To most people, Joshua Pantoja Jr. appears to be an ordinary kid. In his spare time, he plays basketball, soccer, baseball and crazy kickball. But that’s where ordinary ends and extraordinary begins. At 10 years old, this creative, talented and funny fourth grader from Hamilton, NJ, is a gourmet cook and has been honing his culinary craft since about age 8. As early as age 5, he began spending a lot of time in the kitchen with his grandmother watching and learning how to cook different recipes. Over the years, she taught him how to measure, as well as combine various Latin seasonings and flavorings. He also found himself consumed with cooking shows but was afraid to touch the stove because of his small stature.
Joshua and his mother Magaly Pantoja were among the first group of families to attend the Frost Valley YMCA Healthy Family Retreat in November 2015. Located on more than 5,500 acres in the heart of the Catskill Mountains, the retreat was co-sponsored by the New Jersey Partnership for Healthy Kids. During the weekend, Joshua learned how to make healthy apple turnovers and kale chips, which are now one of his favorite “go to” snacks. He also learned about container gardening.
According to his father Joshua Pantoja, Sr., “When he returned home from Frost Valley the first time, he wanted to show me how to prepare all of the recipes he learned, as well as how to eat healthy and grow things in a small space.”
Joshua was so inspired by the Frost Valley weekend, that he insisted his father join him for the second Healthy Family Retreat in April 2016. “It was a treat for me to go with him and observe what they were teaching,” said Joshua Sr.
In addition to a chicken coop in the back of his house, Joshua now has a garden where he has planted watermelon, jalapeño peppers, cucumbers, and tomatoes he received from Frost Valley. Joshua also made a pact with his dad that he would read more books if his dad stopped drinking soda. Both are fulfilling their end of the bargain. Since returning from Frost Valley, Joshua has read seven books and his dad is now drinking water instead of soda.

★ ★ ★ ★ ★ ★ ★

**Problems and tasks**.
1. Name every sport that the profile of Joshua Pantoja Jr. says he plays in his spare time.
2. Answer each question from the profile of Joshua Pantoja Jr. above:
(a) In what month and year did Joshua and his mother attend the first Healthy Family Retreat?
(b) Who taught Joshua to measure and combine Latin seasonings?
(c) How many books has Joshua read since returning from Frost Valley?
3. Extend the profile of Joshua Pantoja Jr. by writing what comes next after its final sentence.

★ ★ ★ ★ ★ ★ ★

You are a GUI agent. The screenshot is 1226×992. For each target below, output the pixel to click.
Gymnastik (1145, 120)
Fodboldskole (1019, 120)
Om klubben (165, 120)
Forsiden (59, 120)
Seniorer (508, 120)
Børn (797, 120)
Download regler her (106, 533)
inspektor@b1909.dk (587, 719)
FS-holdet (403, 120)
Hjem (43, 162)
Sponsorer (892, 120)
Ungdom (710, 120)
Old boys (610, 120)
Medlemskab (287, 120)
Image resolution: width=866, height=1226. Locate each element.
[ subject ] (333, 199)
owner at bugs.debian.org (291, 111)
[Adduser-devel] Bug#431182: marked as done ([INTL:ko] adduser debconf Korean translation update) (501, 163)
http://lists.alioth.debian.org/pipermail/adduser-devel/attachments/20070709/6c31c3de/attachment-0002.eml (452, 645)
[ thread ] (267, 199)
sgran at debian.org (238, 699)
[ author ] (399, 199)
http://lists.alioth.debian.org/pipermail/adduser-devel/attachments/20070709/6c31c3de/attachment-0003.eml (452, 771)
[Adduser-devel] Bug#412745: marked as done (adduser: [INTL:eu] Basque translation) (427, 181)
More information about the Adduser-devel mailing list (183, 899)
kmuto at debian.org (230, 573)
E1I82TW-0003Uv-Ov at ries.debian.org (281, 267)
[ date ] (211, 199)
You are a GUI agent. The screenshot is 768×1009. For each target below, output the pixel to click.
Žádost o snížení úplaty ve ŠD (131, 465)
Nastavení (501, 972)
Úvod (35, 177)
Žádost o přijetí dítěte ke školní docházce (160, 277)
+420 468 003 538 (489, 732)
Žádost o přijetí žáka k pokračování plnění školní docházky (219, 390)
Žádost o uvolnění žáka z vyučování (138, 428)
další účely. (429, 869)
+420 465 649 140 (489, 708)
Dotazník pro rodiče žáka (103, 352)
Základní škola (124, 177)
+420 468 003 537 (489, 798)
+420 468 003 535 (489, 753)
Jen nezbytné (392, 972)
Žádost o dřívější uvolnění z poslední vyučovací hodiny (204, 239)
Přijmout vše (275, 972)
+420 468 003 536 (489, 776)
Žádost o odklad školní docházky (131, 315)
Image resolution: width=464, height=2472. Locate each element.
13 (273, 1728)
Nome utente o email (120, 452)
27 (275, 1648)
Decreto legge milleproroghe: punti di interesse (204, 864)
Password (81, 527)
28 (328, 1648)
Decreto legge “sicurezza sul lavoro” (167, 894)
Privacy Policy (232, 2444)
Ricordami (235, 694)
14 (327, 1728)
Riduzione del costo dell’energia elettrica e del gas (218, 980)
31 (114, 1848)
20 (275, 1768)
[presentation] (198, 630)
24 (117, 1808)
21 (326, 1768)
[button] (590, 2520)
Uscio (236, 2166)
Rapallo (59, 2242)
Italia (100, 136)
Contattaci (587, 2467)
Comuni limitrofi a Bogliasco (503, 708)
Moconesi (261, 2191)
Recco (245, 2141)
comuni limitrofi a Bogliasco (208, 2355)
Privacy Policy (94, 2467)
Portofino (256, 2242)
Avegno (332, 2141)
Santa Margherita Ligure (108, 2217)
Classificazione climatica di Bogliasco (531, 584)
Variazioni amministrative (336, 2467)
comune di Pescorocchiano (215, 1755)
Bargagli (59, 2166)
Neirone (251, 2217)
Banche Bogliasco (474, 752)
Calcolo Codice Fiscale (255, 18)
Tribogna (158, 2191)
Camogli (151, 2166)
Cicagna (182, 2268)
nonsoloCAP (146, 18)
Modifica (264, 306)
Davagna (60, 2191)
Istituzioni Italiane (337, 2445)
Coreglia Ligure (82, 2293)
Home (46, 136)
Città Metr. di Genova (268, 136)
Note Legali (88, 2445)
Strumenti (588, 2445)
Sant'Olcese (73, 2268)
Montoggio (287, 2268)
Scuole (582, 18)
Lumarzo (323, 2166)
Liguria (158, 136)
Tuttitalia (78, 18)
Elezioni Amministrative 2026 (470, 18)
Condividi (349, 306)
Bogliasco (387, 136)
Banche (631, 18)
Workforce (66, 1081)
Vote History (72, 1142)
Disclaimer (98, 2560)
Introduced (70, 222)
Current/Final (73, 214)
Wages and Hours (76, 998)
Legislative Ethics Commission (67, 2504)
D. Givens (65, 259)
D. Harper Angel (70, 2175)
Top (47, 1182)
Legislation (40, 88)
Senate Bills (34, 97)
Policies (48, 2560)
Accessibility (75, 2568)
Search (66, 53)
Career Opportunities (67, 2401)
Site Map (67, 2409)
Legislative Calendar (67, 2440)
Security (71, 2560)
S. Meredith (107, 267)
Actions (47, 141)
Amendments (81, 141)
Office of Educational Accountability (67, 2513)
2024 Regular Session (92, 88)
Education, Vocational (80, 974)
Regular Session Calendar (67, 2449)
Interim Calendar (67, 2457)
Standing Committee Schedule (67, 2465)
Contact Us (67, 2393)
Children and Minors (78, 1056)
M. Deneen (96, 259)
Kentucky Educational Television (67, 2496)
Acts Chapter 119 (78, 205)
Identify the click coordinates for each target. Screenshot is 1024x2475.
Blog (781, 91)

★ ★ ★ ★ ★ ★ ★

**Answers to the problems**.
1. Basketball, soccer, baseball, and crazy kickball.

2.
(a) November 2015.
(b) His grandmother.
(c) Seven.

3.
The Frost Valley experience also motivated Joshua in other ways. One day he was watching the Food Network’s Chopped Junior Show. He was so excited to see other kids cooking that he asked his dad if he thought he was good enough to be on the show. His dad told him, “You can do anything you want.”
That started the ball rolling and his dad immediately contacted the Food Network about open auditions. Although they had already interviewed nearly 5,000 kids, they asked him to send an audition videotape with Joshua preparing his favorite dish. Joshua quickly won the producers over when he prepared Piononos, a Puerto Rican lasagna-like tart that includes sweet plantain, layered with cheese, meat and scrambled eggs on top to fuse it together. Once the producers saw the video, they immediately scheduled an in-person meeting with Joshua, who was ultimately chosen to be on the first Chopped Junior Show of 2016.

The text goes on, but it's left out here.